Early risers across Tampa Bay got an unexpected sci-fi wake-up call Thursday morning when a surreal neon-blue cloud drifted over the water, looking uncannily like a glowing jellyfish. The odd formation appeared in the pre-dawn sky around 6:00 a.m., then morphed and stretched as it moved across parts of the bay. Within minutes, photos and videos of the plume were flooding local feeds and neighborhood message boards.

As reported by 10 Tampa Bay, meteorologist Courteney Jacobazzi identified the spectacle as a noctilucent cloud created when rocket exhaust froze into ice crystals and refracted the first light of the rising sun. The station’s coverage and viewer images show the plume shifting shape quickly while holding that striking electric-blue glow along the horizon.

What Launched and When

A SpaceX Falcon 9 lifted off from Cape Canaveral early Thursday as part of a Starlink mission, with launch trackers listing liftoff from Space Launch Complex 40 at just before 6:05 a.m. EDT, per NextSpaceflight. Because the rocket was climbing just before sunrise, its exhaust plume was lit from above while the ground below was still relatively dark, which made the trail visible across much of the Tampa Bay area.
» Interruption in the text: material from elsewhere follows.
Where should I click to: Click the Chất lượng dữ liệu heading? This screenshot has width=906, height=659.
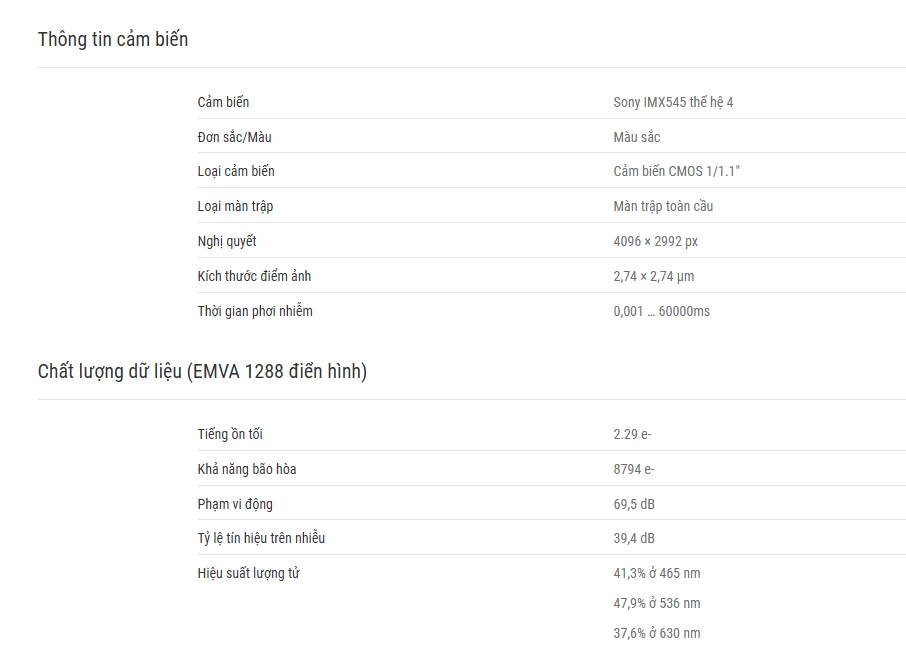202,371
How a ‘Space Jellyfish’ Forms

Noctilucent clouds float in the mesosphere at roughly 50 miles above Earth and are made of tiny ice crystals that can glow when sunlight hits them during twilight. Space.com notes that a rocket’s exhaust can help seed those crystals by adding water vapor and particulates that freeze in the ultra-cold upper atmosphere. The result is the kind of neon-blue, shifting shape that Tampa Bay skywatchers saw early this morning.

Why We See Them More Often

Florida sits directly downrange from Cape Canaveral’s launch corridors, so on clear pre-sunrise mornings residents often get a front-row seat to residual plumes from rockets hundreds of miles away. Scientists are also examining whether a rise in early-morning launches, combined with changes high in the atmosphere, is making noctilucent displays more common, a link discussed in research cited by EarthSky.

If you slept through this morning’s show, local outlets have posted galleries and clips that capture how the cloud evolved over the course of the hour. For those hoping to catch the next one, SpaceX mission pages and other launch tracking sites list upcoming liftoffs and webcasts that could set the stage for another sky spectacle.